═════ Given data

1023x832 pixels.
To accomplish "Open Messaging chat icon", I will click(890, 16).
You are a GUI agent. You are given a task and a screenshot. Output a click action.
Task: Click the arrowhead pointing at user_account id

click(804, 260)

══════════
═════ Given data

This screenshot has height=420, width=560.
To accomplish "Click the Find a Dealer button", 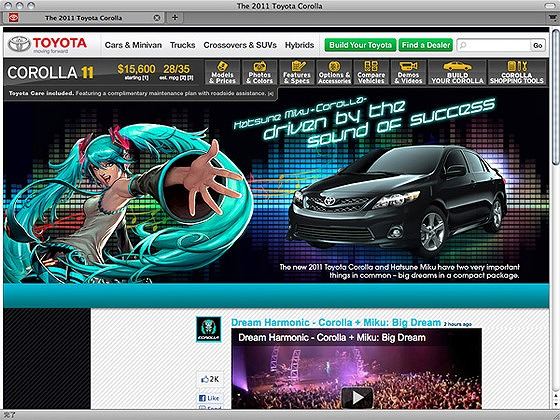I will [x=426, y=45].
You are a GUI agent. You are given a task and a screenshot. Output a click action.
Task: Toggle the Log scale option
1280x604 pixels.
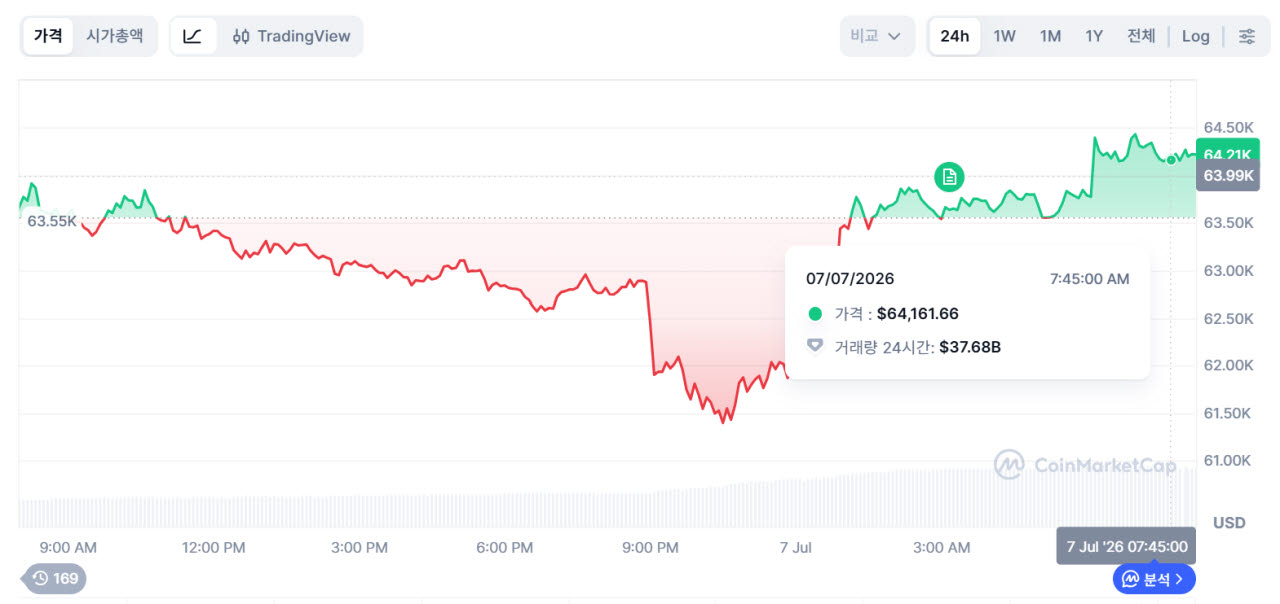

══════════
═════ Given data

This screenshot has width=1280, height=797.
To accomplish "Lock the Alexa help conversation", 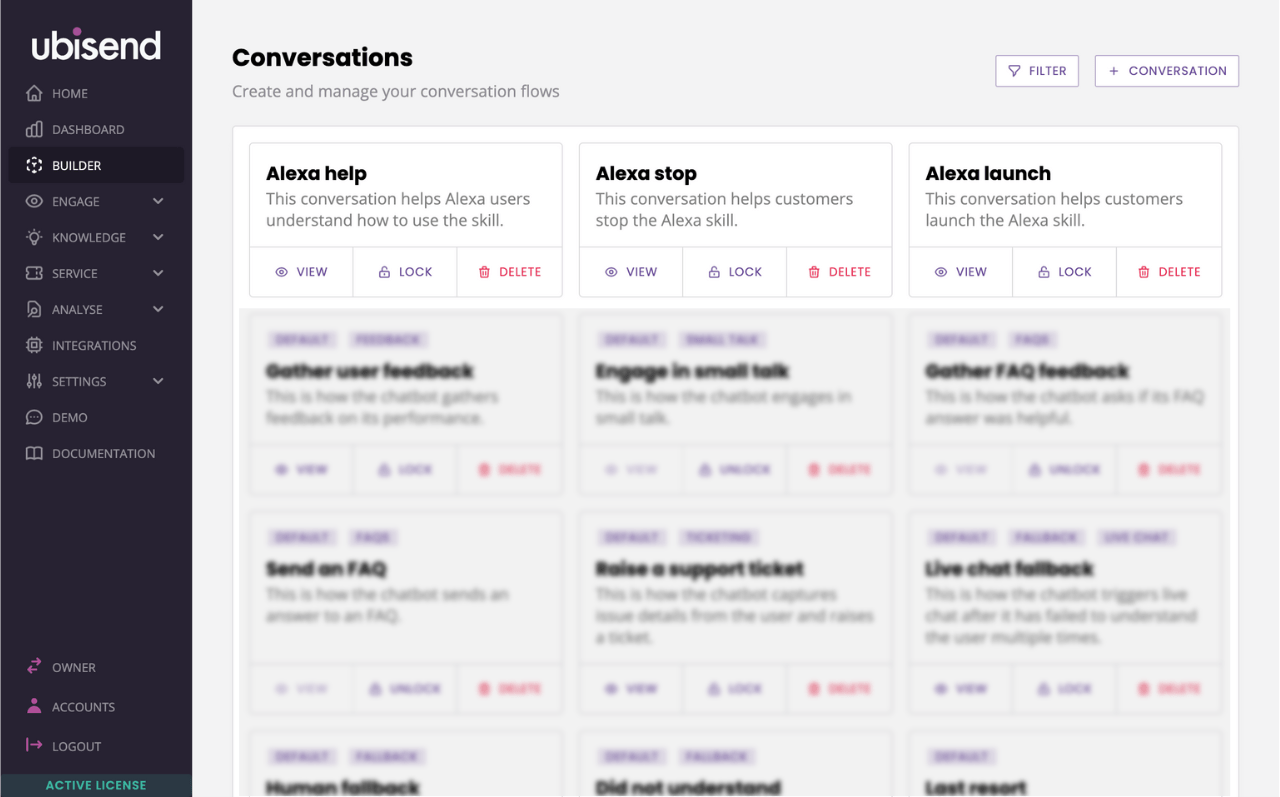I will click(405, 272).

══════════

Task to complete. Lines that contain "height" are to be copied from the records above.

Answer box.
This screenshot has height=420, width=560.
This screenshot has width=1280, height=797.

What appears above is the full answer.